Resize each warehouse based on its workload, not on the worst case across all workloads.

03 — Step threeThe top-10 query list

Take your attribution query above, sort by total compute time, and pick the top ten. For each, ask three questions:

  1. Is it doing a full table scan? Check the query profile. If yes, look for clustering keys, partition pruning, or rewriting filters to use indexed columns.
  2. Is it materializing intermediate sets larger than necessary? CTEs and subqueries that produce 100M rows for a final 1K-row result are silent budget killers.
  3. Is it running more often than it needs to? Some dashboard queries run on every page load when caching every 15 minutes would suffice.
Optimizing the top ten queries usually moves the bill more than upgrading every warehouse to a smaller size.

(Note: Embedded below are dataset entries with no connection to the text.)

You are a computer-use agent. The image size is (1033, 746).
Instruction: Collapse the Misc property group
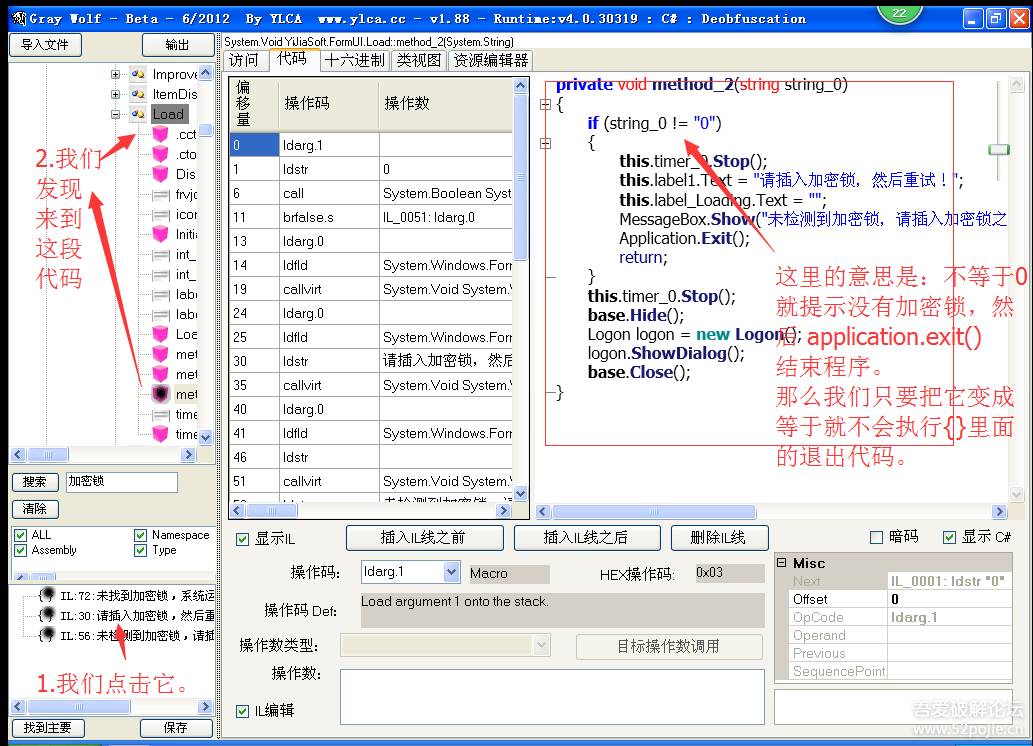(782, 563)
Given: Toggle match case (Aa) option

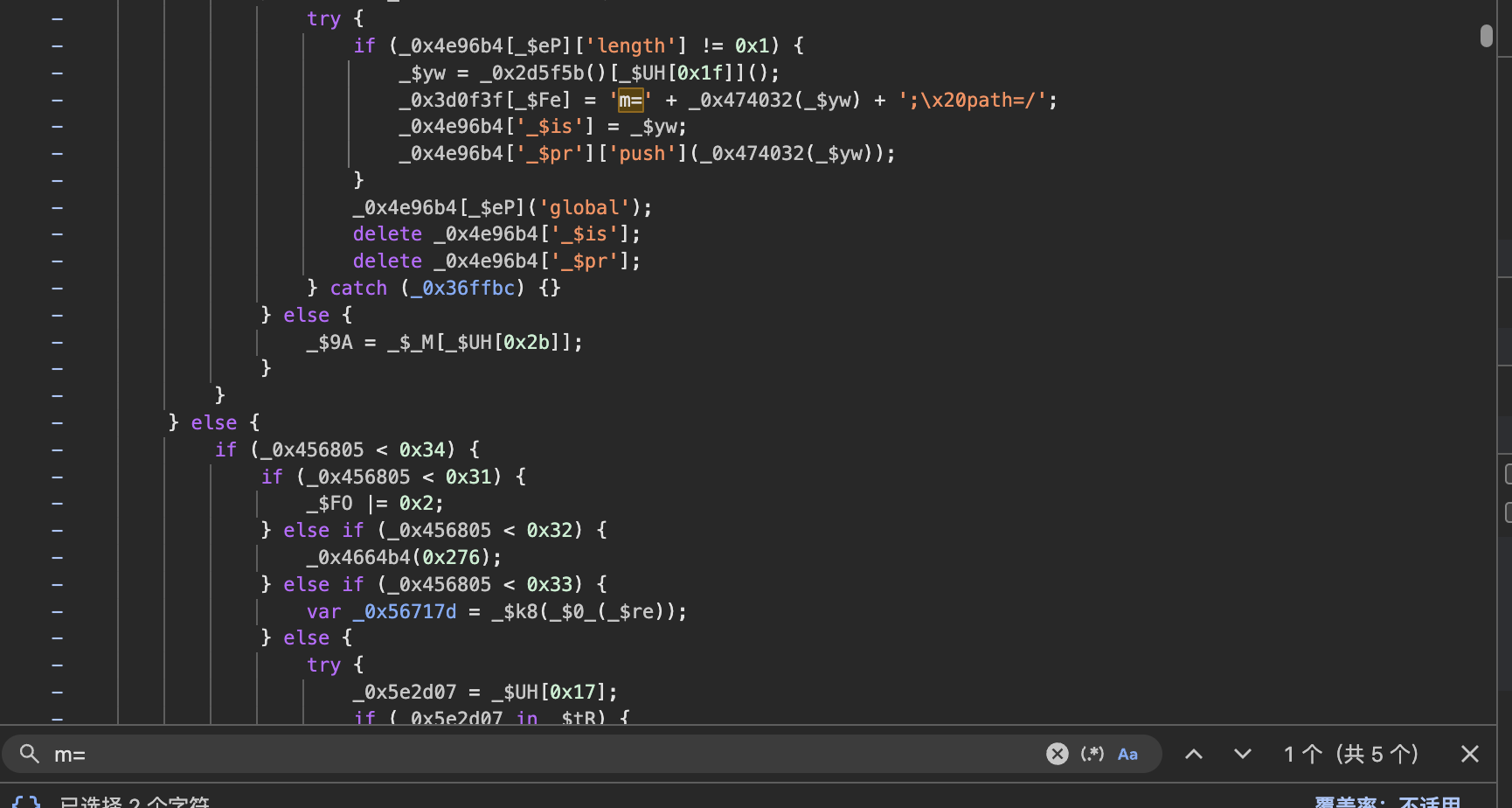Looking at the screenshot, I should pos(1127,754).
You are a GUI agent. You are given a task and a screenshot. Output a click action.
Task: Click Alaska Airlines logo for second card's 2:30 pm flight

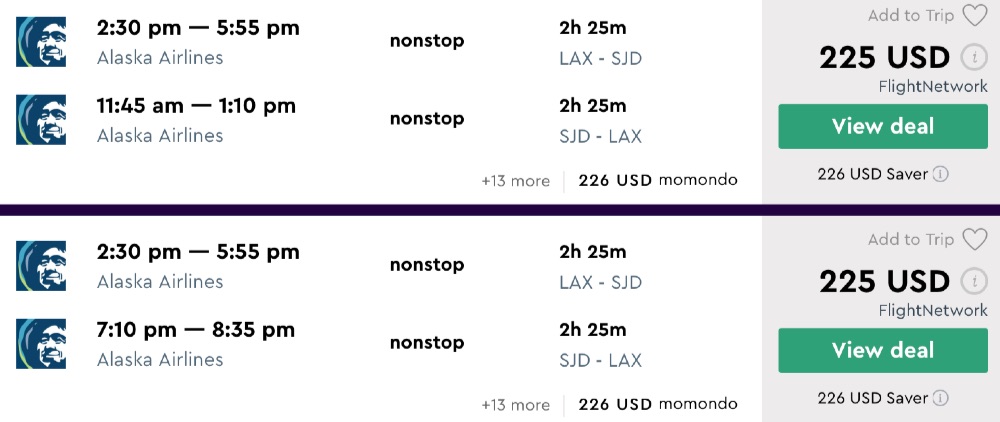[41, 266]
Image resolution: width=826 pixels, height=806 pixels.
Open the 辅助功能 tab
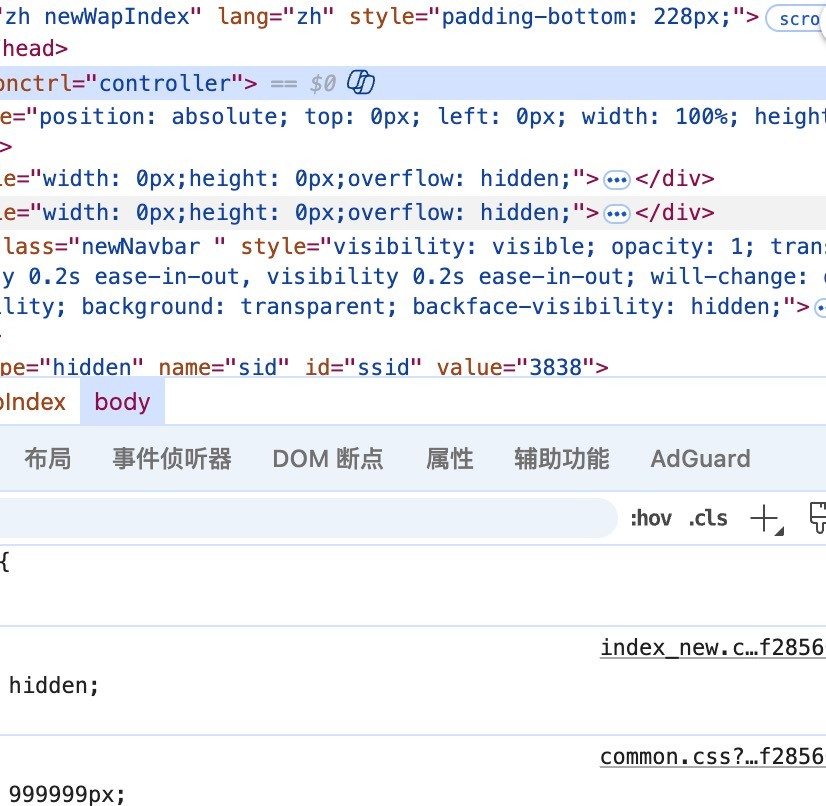point(561,459)
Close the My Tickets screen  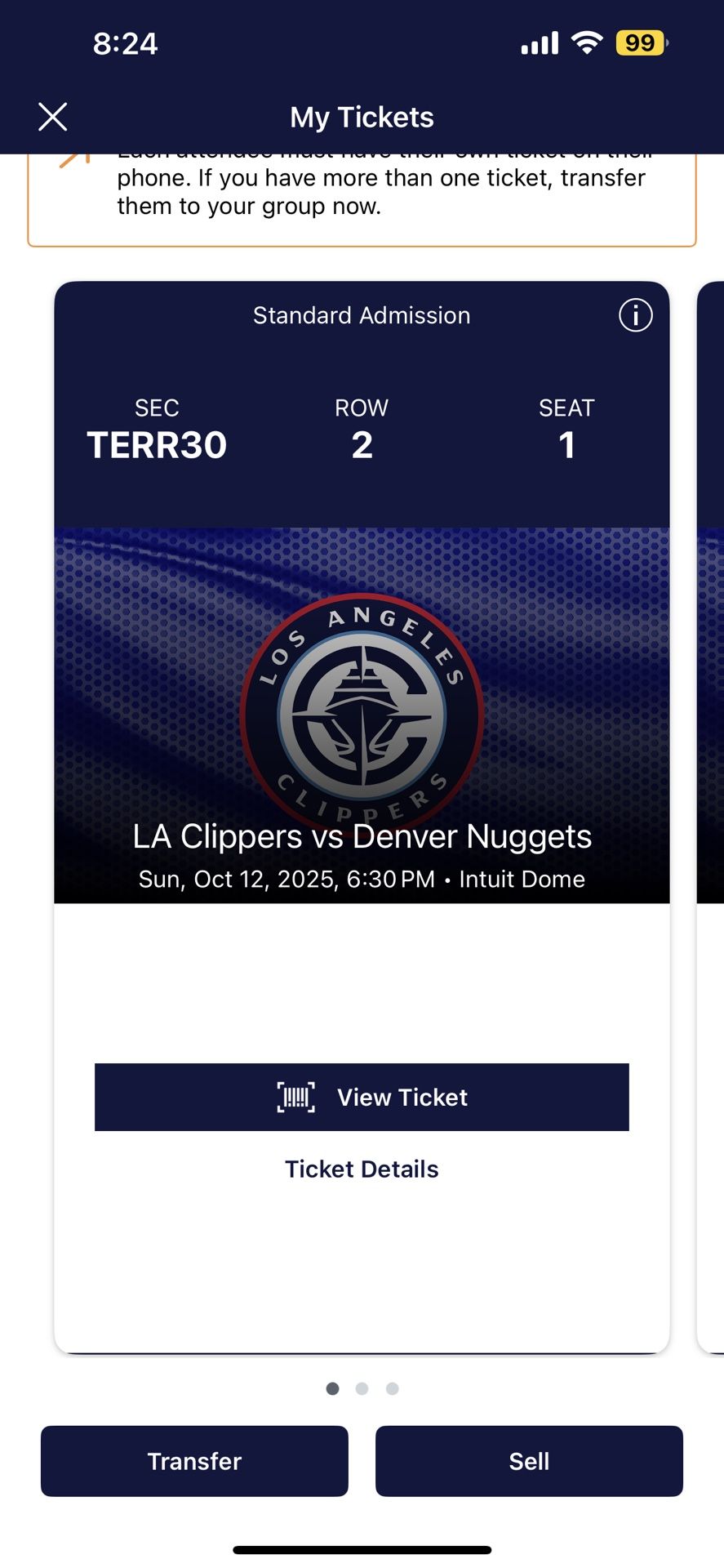point(53,117)
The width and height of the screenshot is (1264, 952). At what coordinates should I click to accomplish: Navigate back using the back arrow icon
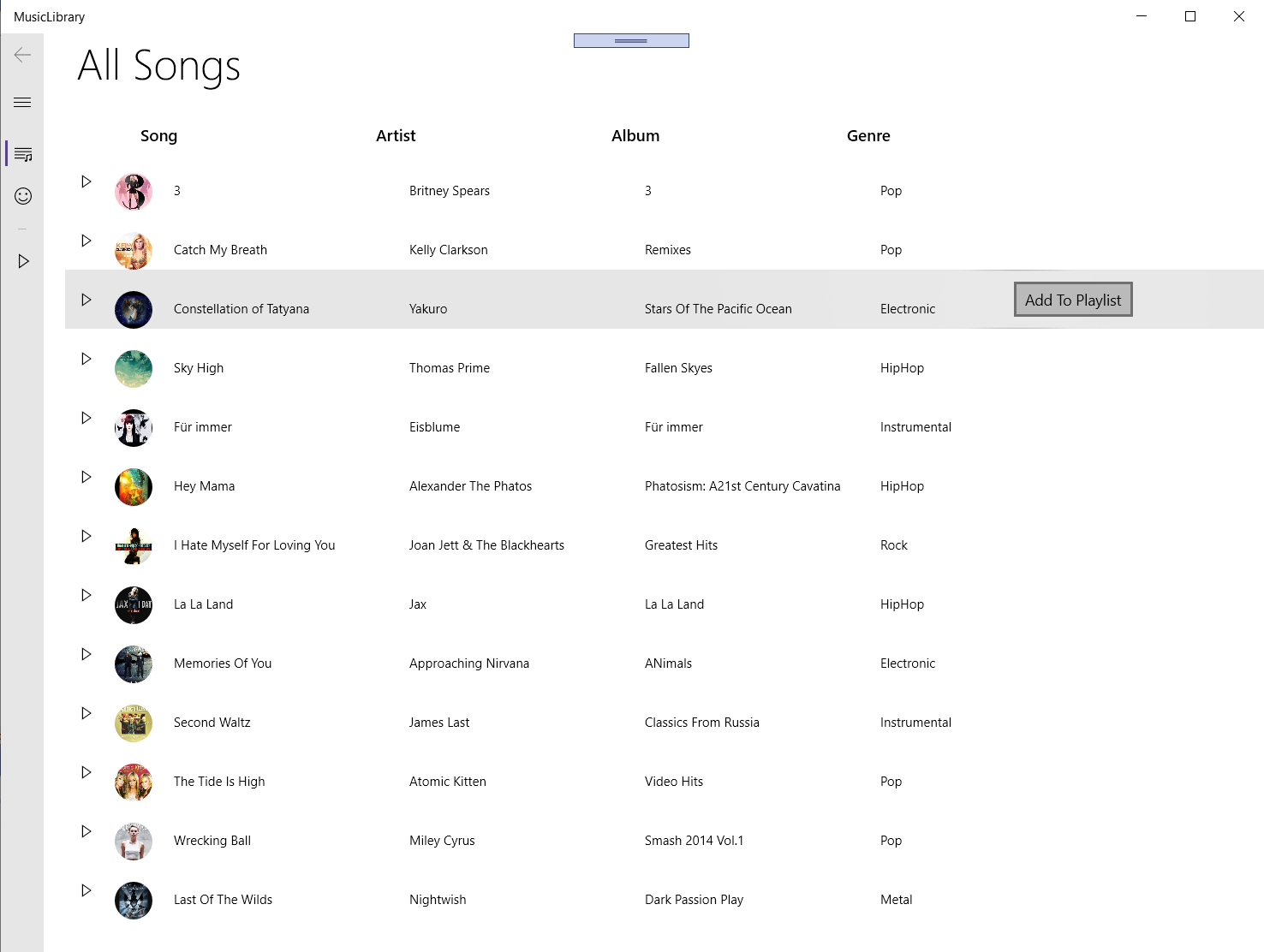21,54
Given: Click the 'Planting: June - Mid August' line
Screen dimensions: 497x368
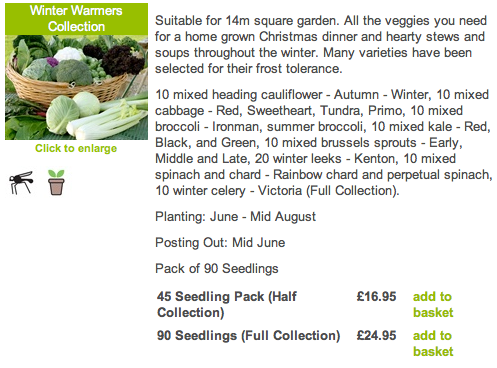Looking at the screenshot, I should click(x=235, y=217).
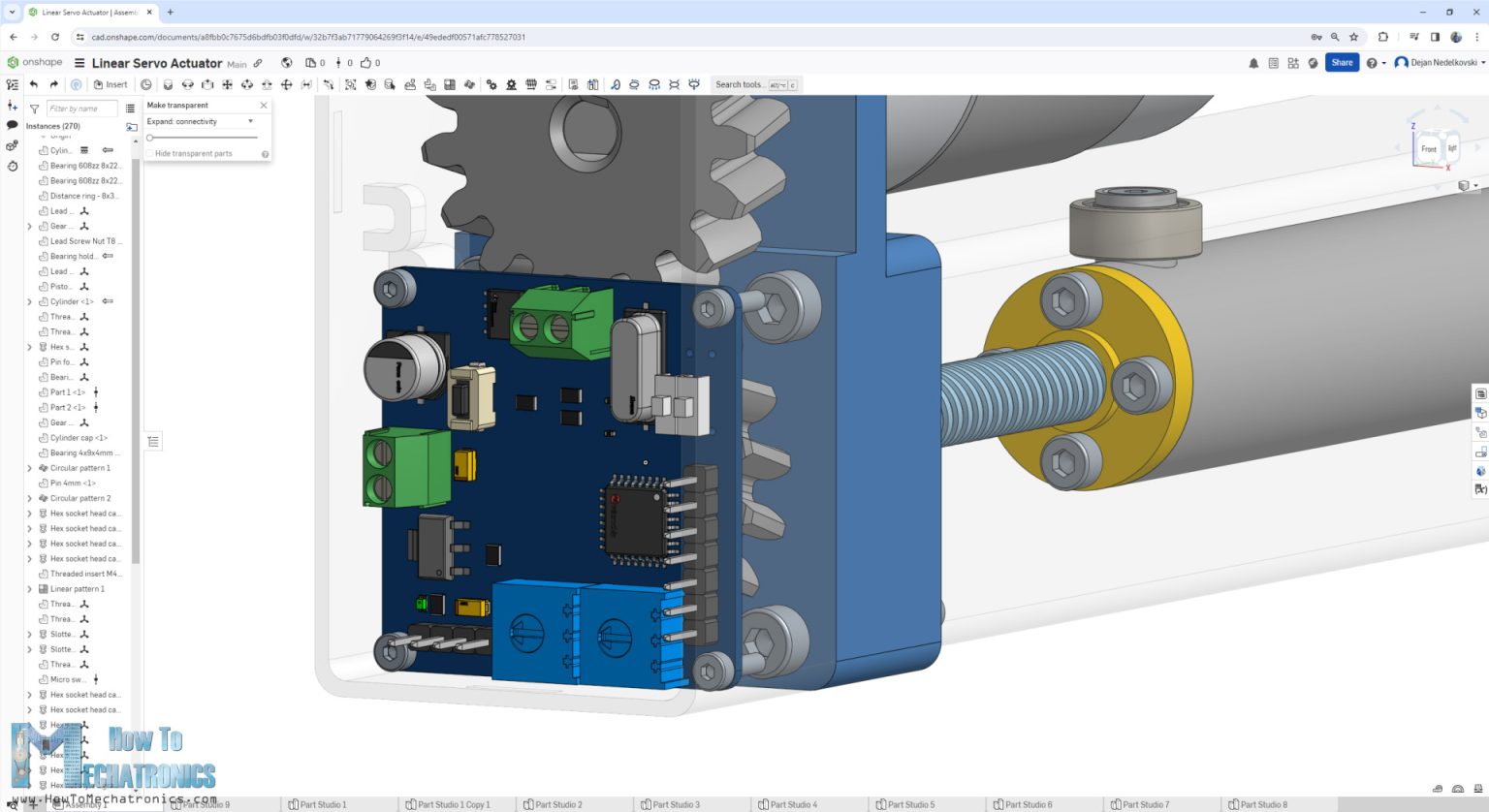Click the create folder icon in Instances panel
This screenshot has width=1489, height=812.
coord(133,127)

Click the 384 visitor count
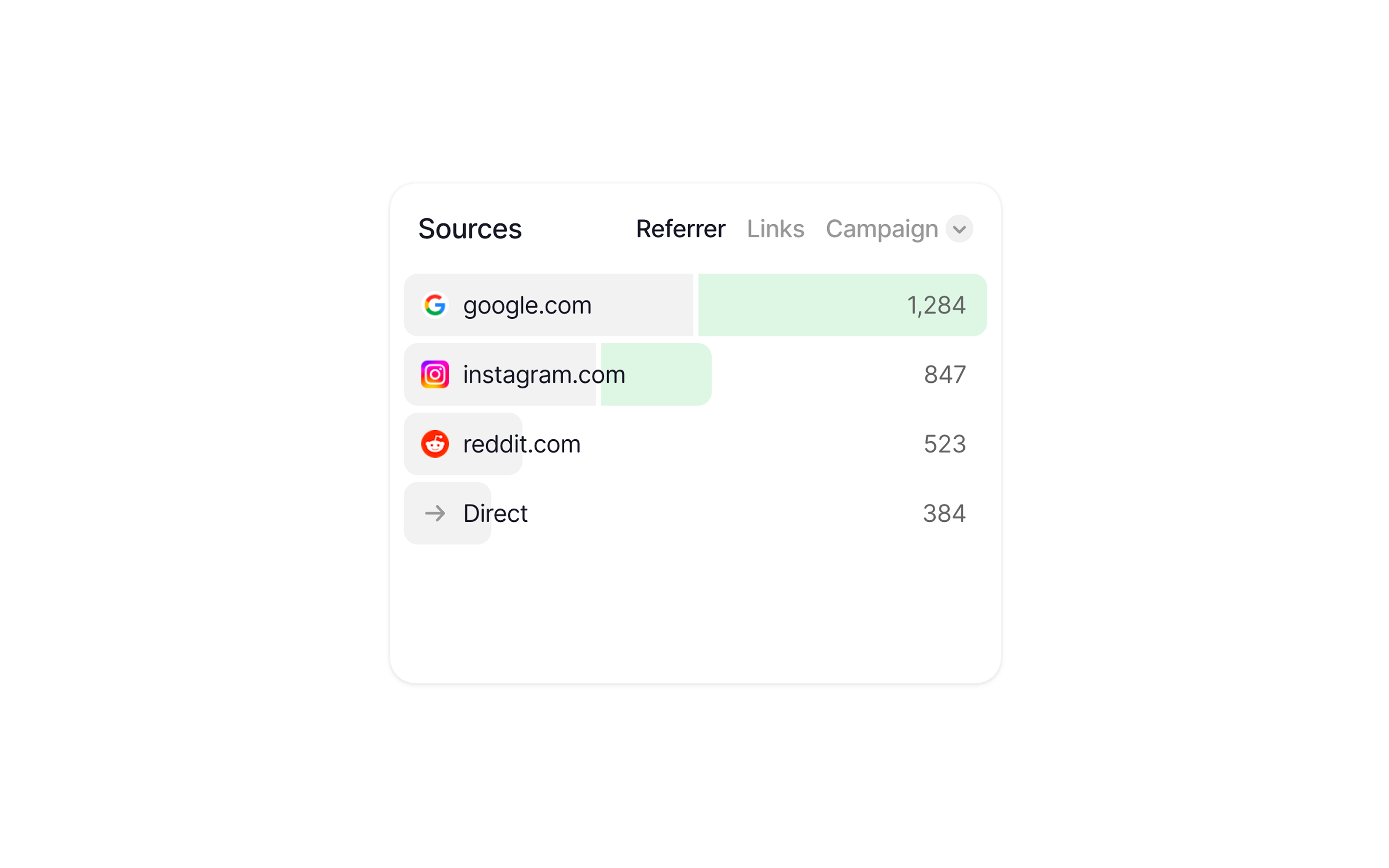pos(944,513)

04 — DetailAuto-suspend, the silent saver

Snowflake bills per-second after the first minute. A warehouse left running with no queries is pure burn. Default AUTO_SUSPEND values (often 600 seconds) are too generous for most workloads.

WAREHOUSE ACTIVITY OVER 1 HOUR QUERY IDLE QUERY IDLE — STILL BILLING
Fig. 02 · Every red block is money spent on a warehouse that isn't doing anything.

For ETL warehouses, set auto-suspend to 60 seconds. For BI warehouses serving cached dashboards, 60 seconds is fine — the cache rehydration cost is small. For ad-hoc warehouses, 30 seconds. The savings compound: every minute you trim off idle is a minute you don't pay for, every day, forever.

→ Caveat

Aggressive auto-suspend has one cost: cold-start latency. If your dashboards are sensitive to first-query latency, balance auto-suspend with multi-cluster scale-out instead of a single oversized warehouse left running.

05 — TakeawaysCost as a habit

Cost optimization isn't a one-time project. It's a habit you bake into the engineering cadence. Build a credit-attribution dashboard. Review it weekly. When a new pipeline ships, check whether it changed the shape of the top-10 list. When a customer onboards, anticipate the load.

  • Attribute first, optimize second. You can't fix what you can't see.
  • Segment workloads onto purpose-sized warehouses. Mixed workloads pay the worst-case rate.
  • The top-10 list is where the money is. Optimize those before touching anything else.
  • Auto-suspend is silent savings. Tighter is almost always better.

The goal isn't a one-time spike of savings — it's a credit profile that grows linearly with your business, not exponentially with your tech debt.